Operational Architecture

The operational system in Hapax is built around a modular architecture where each component provides specific monitoring and observability capabilities while working together as a cohesive system. At the core of this architecture is the Prometheus-based metrics system, which provides real-time visibility into service performance and health. This is complemented by structured logging through zap for detailed operational insights and a sophisticated health monitoring system that actively tracks service components.

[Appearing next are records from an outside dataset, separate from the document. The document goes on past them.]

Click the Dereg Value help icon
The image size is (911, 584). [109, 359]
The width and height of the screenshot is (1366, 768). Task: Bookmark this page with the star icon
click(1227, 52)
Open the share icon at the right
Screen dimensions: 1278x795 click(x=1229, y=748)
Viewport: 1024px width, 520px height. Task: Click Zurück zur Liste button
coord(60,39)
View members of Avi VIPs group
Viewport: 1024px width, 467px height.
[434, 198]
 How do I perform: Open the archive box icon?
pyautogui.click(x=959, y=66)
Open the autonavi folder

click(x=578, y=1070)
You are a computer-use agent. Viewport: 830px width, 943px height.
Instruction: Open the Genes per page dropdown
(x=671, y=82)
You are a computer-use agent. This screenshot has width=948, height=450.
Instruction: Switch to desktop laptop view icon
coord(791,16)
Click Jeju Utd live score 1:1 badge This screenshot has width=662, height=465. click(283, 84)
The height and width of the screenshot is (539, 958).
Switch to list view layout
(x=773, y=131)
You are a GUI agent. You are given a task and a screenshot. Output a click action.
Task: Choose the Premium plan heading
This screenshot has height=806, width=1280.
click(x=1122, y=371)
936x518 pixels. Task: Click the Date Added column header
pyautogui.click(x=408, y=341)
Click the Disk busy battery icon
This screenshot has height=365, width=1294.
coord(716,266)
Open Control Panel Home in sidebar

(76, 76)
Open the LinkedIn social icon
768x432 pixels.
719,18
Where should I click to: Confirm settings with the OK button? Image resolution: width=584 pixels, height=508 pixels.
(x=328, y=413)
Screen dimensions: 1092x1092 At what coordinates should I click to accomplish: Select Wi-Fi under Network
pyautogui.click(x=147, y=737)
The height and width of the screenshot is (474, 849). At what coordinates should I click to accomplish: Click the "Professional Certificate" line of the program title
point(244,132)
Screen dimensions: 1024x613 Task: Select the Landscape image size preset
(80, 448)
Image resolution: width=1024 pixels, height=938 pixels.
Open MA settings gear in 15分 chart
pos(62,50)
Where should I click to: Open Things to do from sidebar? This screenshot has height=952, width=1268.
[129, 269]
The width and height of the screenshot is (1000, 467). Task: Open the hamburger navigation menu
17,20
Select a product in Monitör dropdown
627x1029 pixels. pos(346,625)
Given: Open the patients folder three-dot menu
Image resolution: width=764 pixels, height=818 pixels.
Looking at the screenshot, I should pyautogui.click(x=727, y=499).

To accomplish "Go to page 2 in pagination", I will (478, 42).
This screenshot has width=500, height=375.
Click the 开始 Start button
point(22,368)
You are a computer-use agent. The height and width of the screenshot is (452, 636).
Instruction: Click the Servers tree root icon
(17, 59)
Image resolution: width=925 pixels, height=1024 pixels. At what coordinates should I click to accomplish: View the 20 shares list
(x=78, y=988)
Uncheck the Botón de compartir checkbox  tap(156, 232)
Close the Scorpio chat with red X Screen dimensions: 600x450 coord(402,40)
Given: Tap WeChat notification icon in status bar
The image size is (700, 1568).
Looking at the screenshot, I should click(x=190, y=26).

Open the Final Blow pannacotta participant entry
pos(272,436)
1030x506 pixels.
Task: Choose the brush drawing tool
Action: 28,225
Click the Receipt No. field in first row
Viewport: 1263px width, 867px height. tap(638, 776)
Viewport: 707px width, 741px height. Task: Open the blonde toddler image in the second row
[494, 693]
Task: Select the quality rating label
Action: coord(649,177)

The monitoring infrastructure integrates these components through a unified configuration system that manages all operational settings through a structured YAML format:

logging:
  level: info                   # Logging verbosity
  format: json                  # Structured output

metrics:
  enabled: true                 # Enable metrics collection
  prometheus:
    enabled: true              # Enable Prometheus endpoint

routes:
  - path: /metrics
    handler: metrics
    version: v1
    methods: [GET]
    middleware: [auth]          # Protected metrics endpoint

  - path: /health
    handler: health
    version: v1
    methods: [GET]             # Health check endpoint

Core Operational Features

Metrics System

The metrics system implements comprehensive visibility through Prometheus integration. It provides real-time tracking of system performance, health, and operational status through carefully designed metrics that cover all critical aspects of the service.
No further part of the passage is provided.